Introduction. Approximately 5% of all cerebrovascular events (CVE), and 10% of those occurring in young patients, are due to hematological disorders. Hypercoagulability states are related to CVE in young patients, deep vein thrombosis, recurrent thromboses, pulmonary embolism, a family history of thrombosis and unusual venous and arterial thromboses. Development. The conditions related to increased risk of thrombosis are: the congenital thrombophilias due to deficiency of protein C, protein S or antithrombin III, resistance to protein C activated by Leiden's factor V-cofactor of protein C with genetic mutation-; the primary antiphospholipid syndrome with anticardiolipin antibodies and lupus inhibitor; platelet disorders, deficit of heparin cofactor II, deficit of plasminogen and plasminogen tissue activator (t-PA) and increase in the inhibitor of plasminogen tissue activator (PAI-I); alterations in factors of coagulation such as deficits of factor VII and factor XIII, mutation of prothrombin 20210-->A, increase in factor VIII: Hyperfibrinogenemia and hyperhomocysteinemia are also independent risk factors for CVE. Conclusion.
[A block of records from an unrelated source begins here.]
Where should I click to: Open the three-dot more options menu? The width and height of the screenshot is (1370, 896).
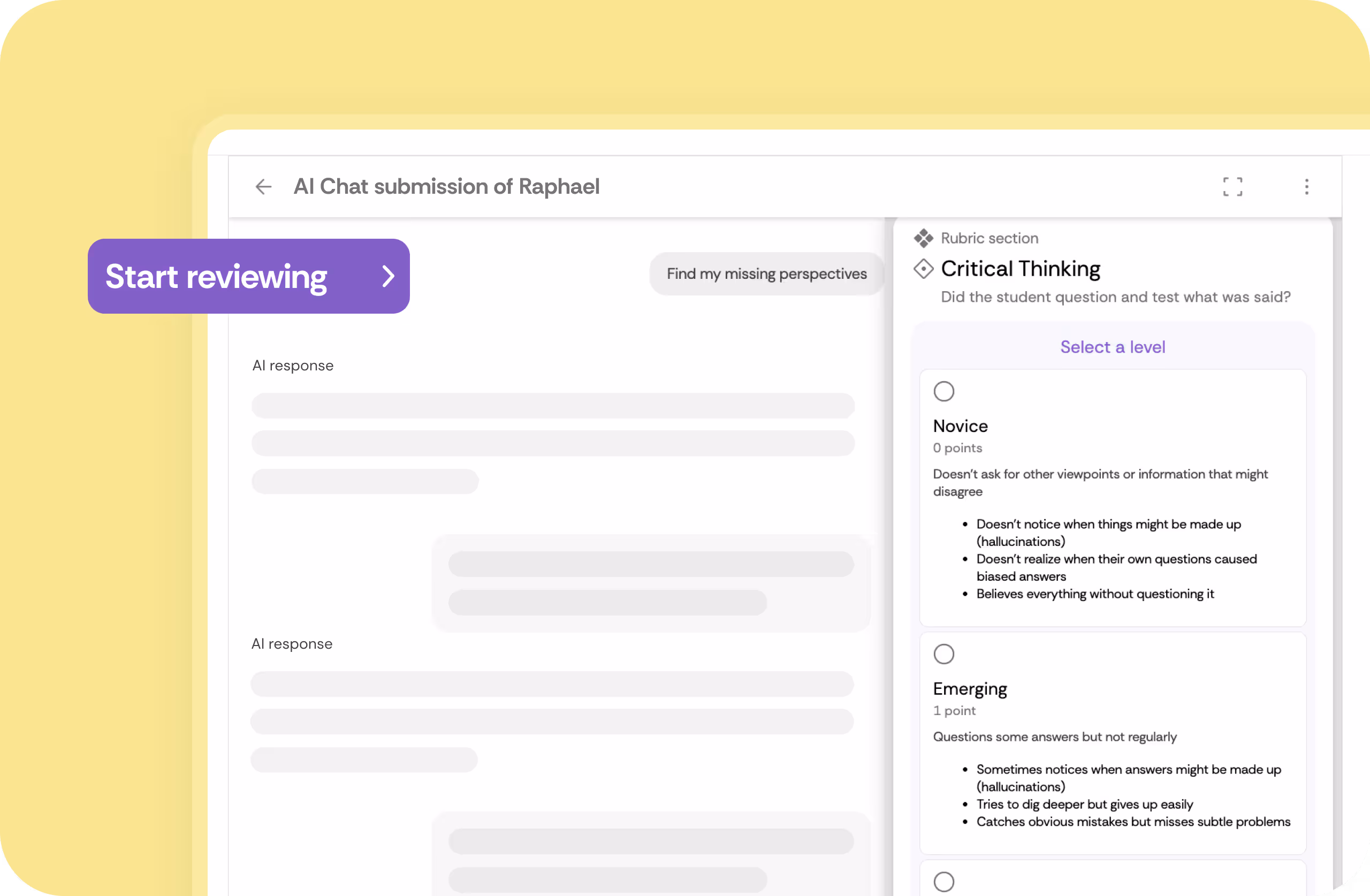[x=1306, y=187]
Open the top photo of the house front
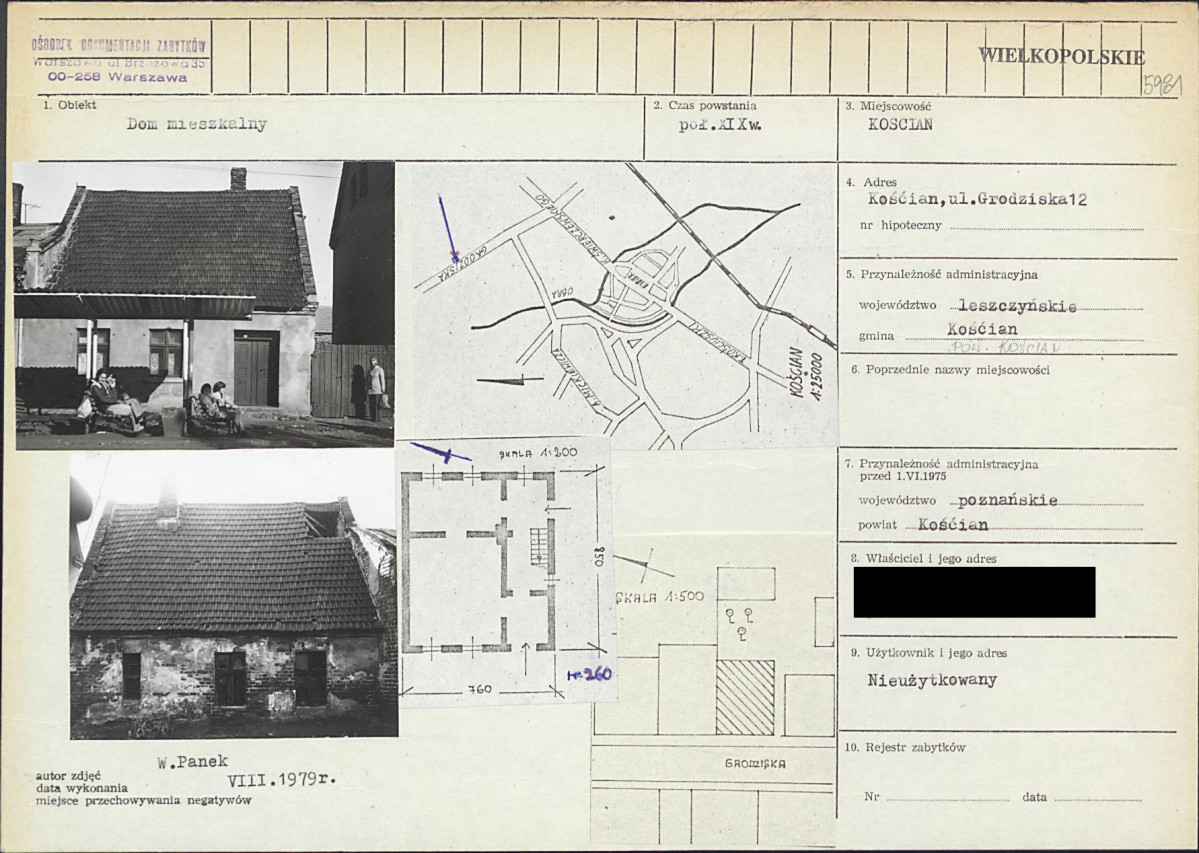This screenshot has height=853, width=1199. point(203,304)
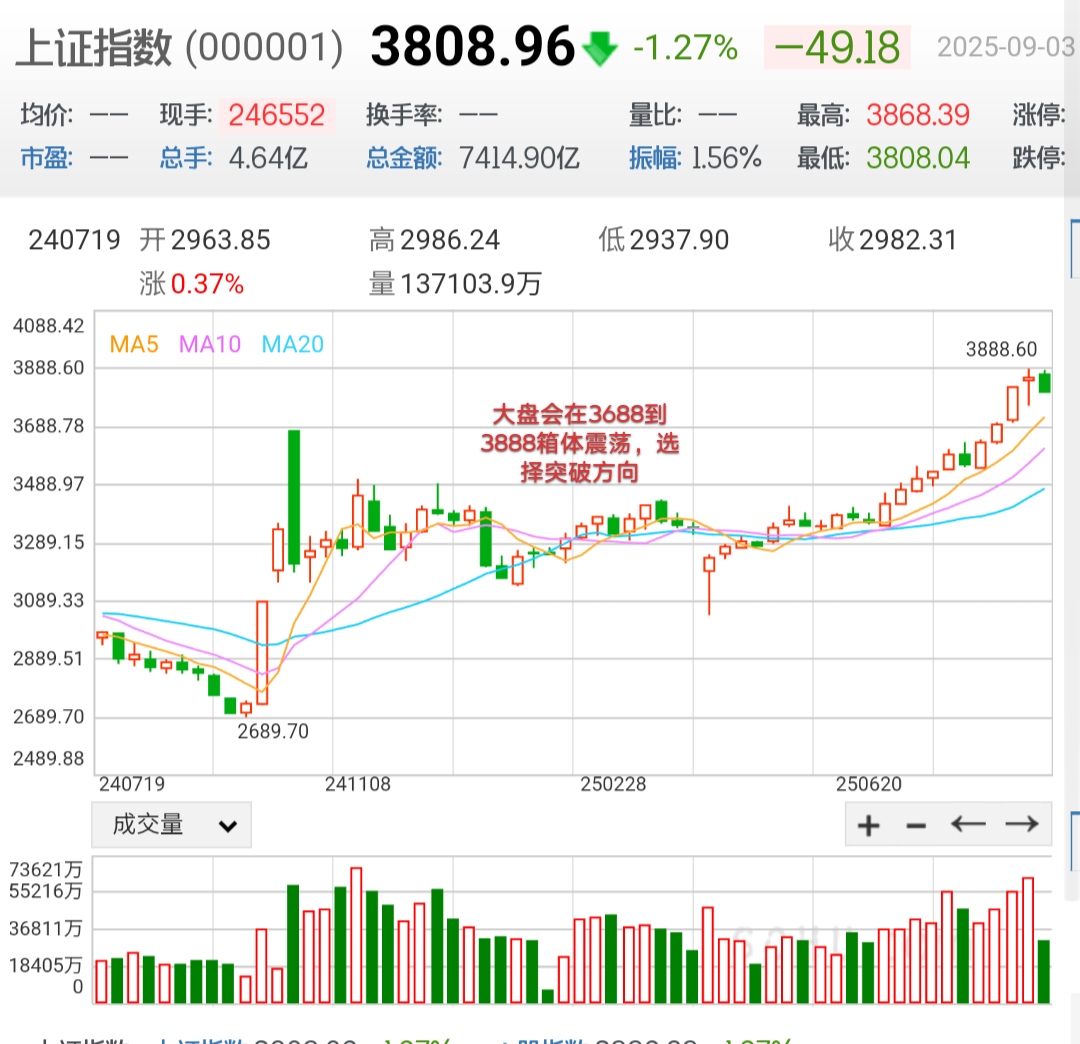Screen dimensions: 1080x1044
Task: Toggle the MA5 moving average line
Action: [x=134, y=344]
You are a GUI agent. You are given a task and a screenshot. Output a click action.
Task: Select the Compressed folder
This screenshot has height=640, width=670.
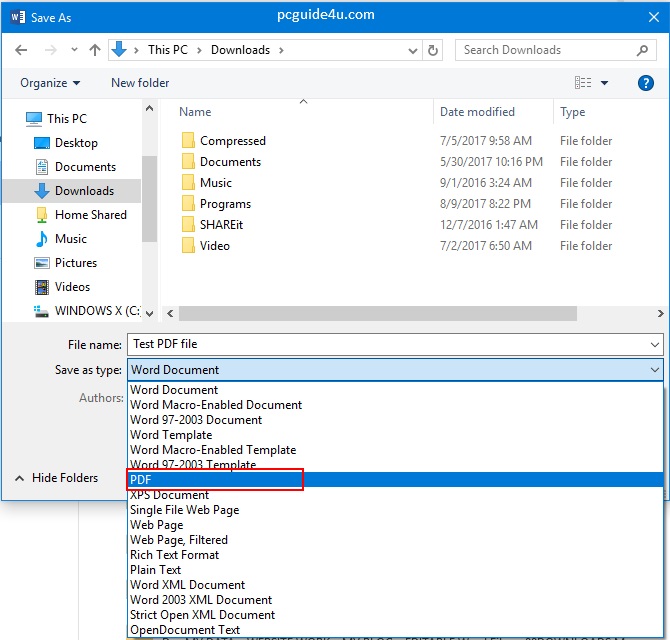point(232,141)
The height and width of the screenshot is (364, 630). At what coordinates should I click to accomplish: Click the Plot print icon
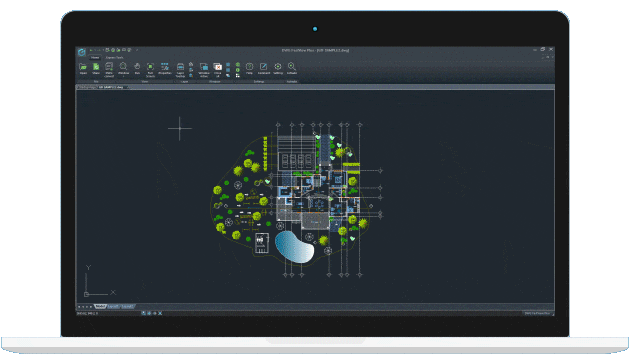[109, 69]
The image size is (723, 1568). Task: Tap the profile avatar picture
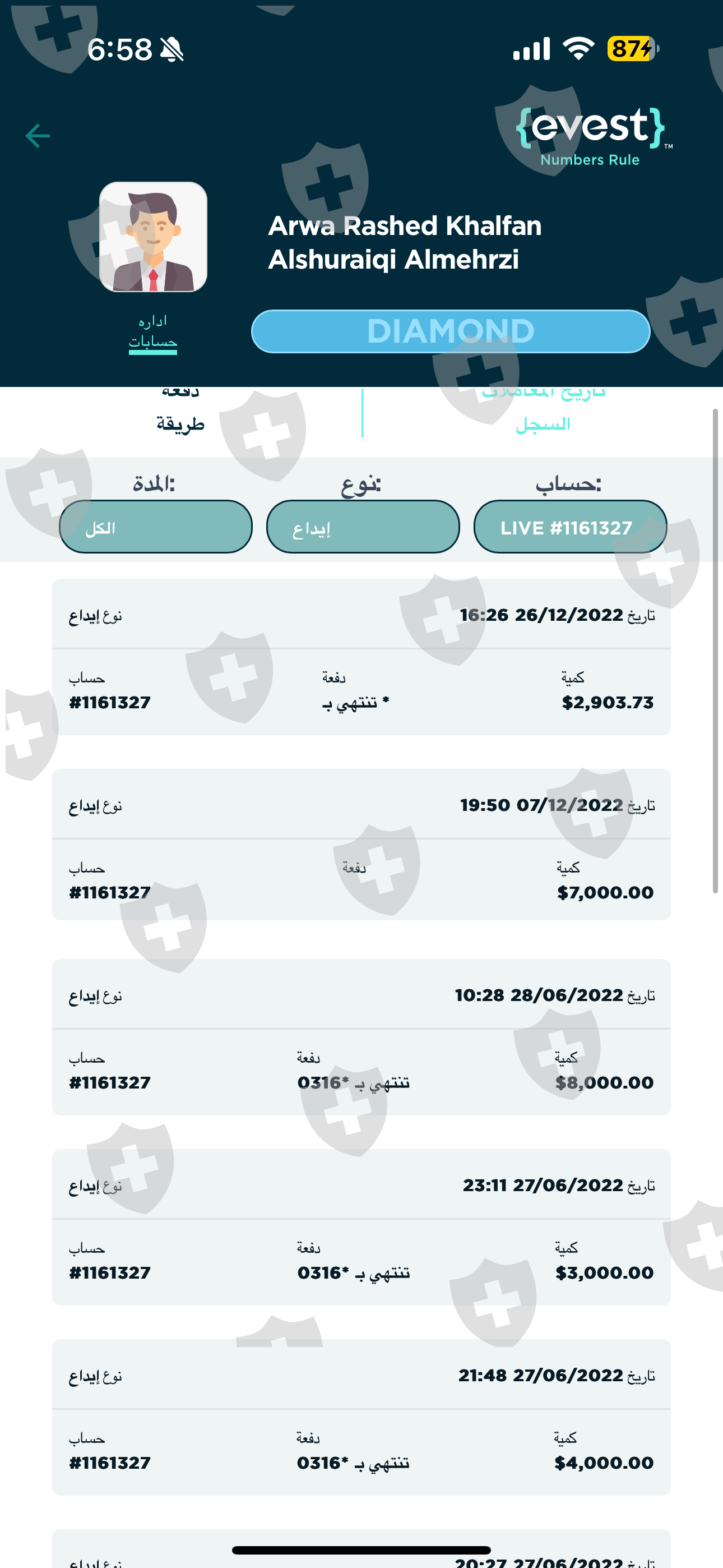pos(154,237)
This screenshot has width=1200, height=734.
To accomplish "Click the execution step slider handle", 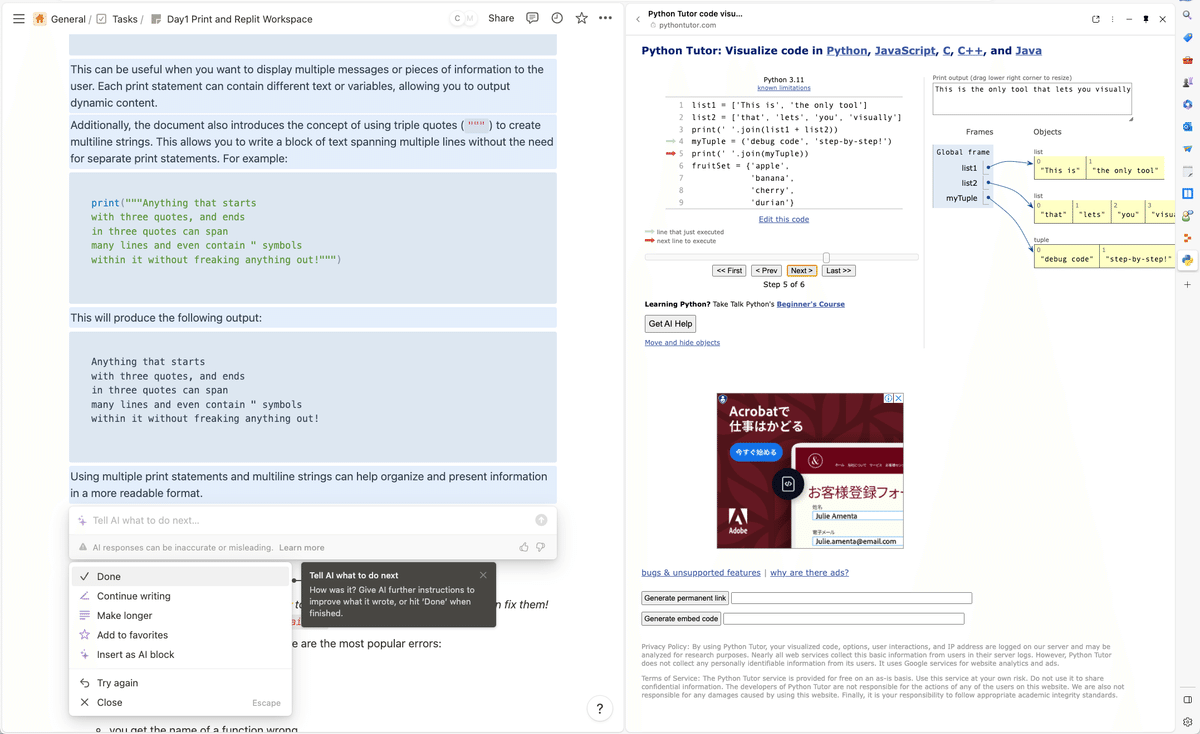I will (828, 257).
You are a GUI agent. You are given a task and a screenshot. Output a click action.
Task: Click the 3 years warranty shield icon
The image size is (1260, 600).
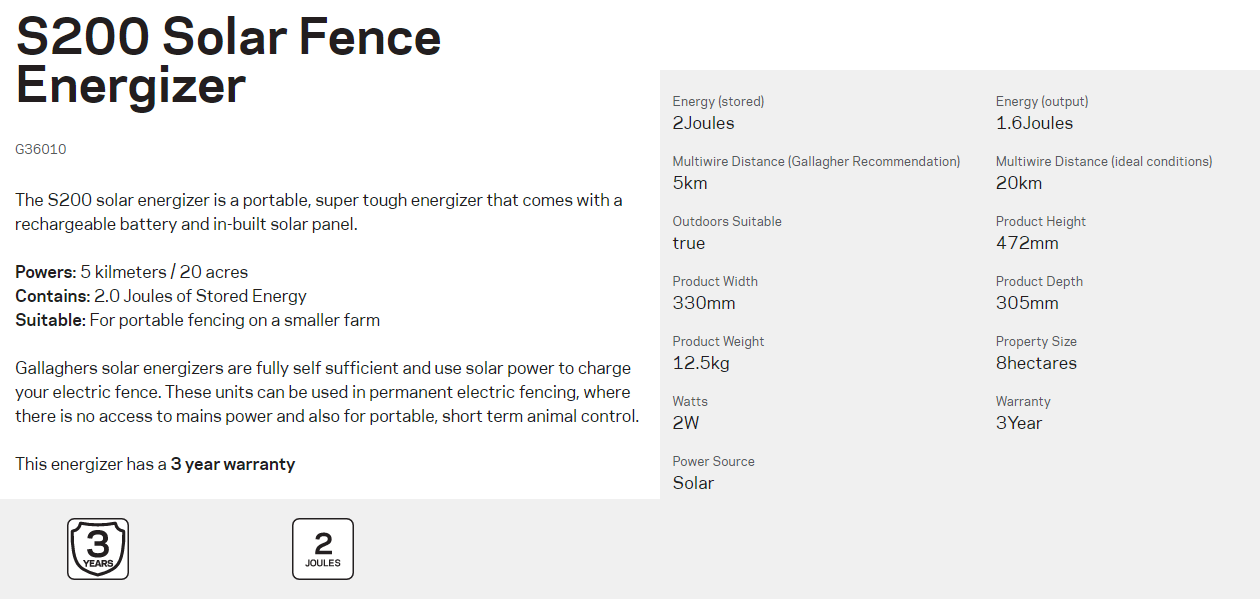click(x=98, y=549)
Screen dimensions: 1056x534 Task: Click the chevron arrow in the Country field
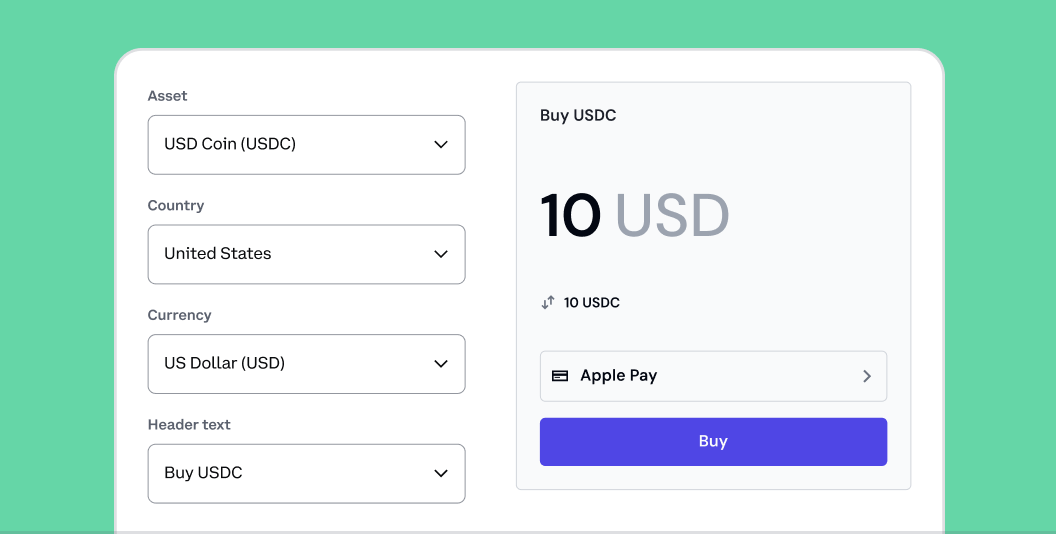[x=440, y=254]
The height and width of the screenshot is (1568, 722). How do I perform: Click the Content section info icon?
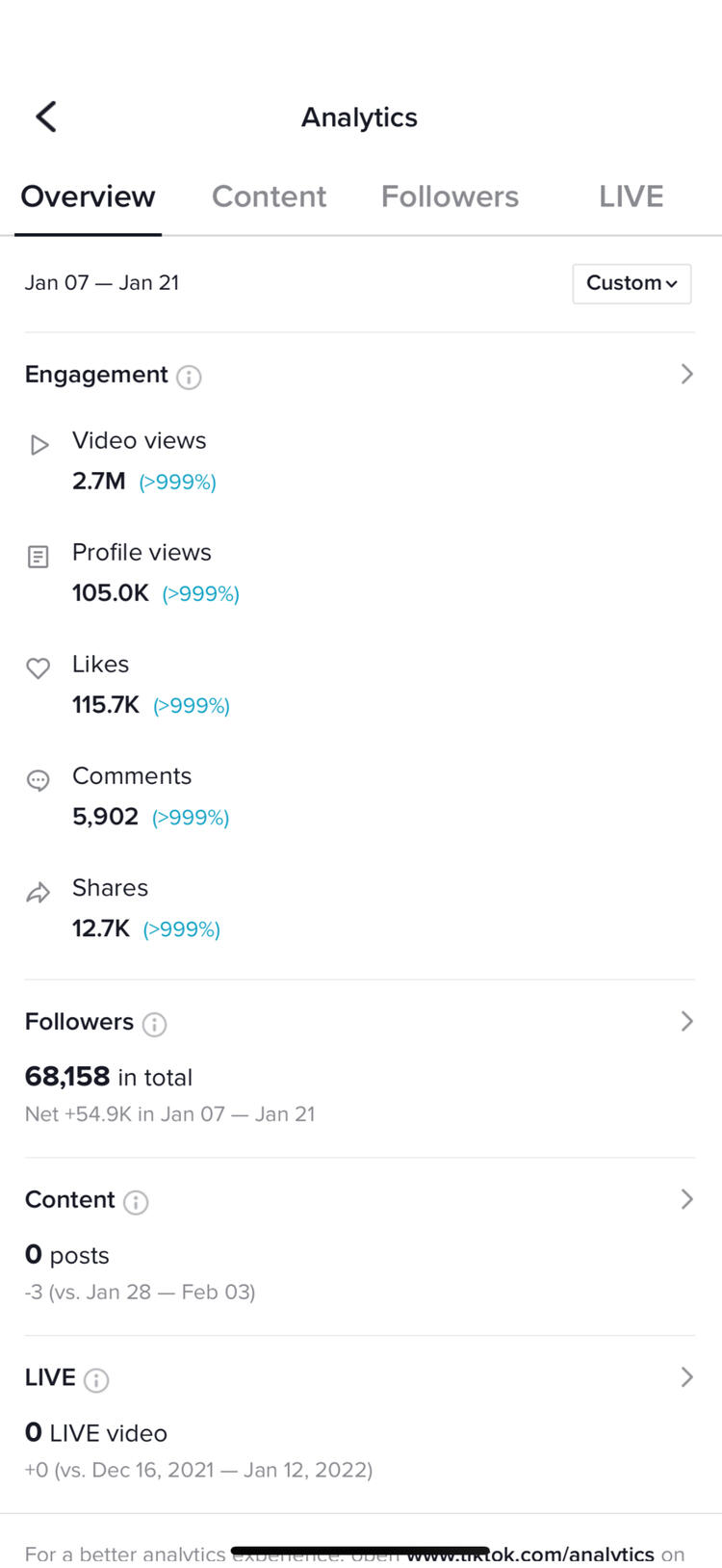136,1202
The patients, especially young patients, with recurrent thrombosis or thrombosis of unknown origin should be assessed seeking clinical and serological signs of the primary antiphospholipid syndrome or other coagulopathies. A Although we still have no results of controlled prospective studies regarding these conditions, long term anticoagulation is recommended on the findings of small-scale retrospective studies [REV NEUROL 1999, 29: 1290-300].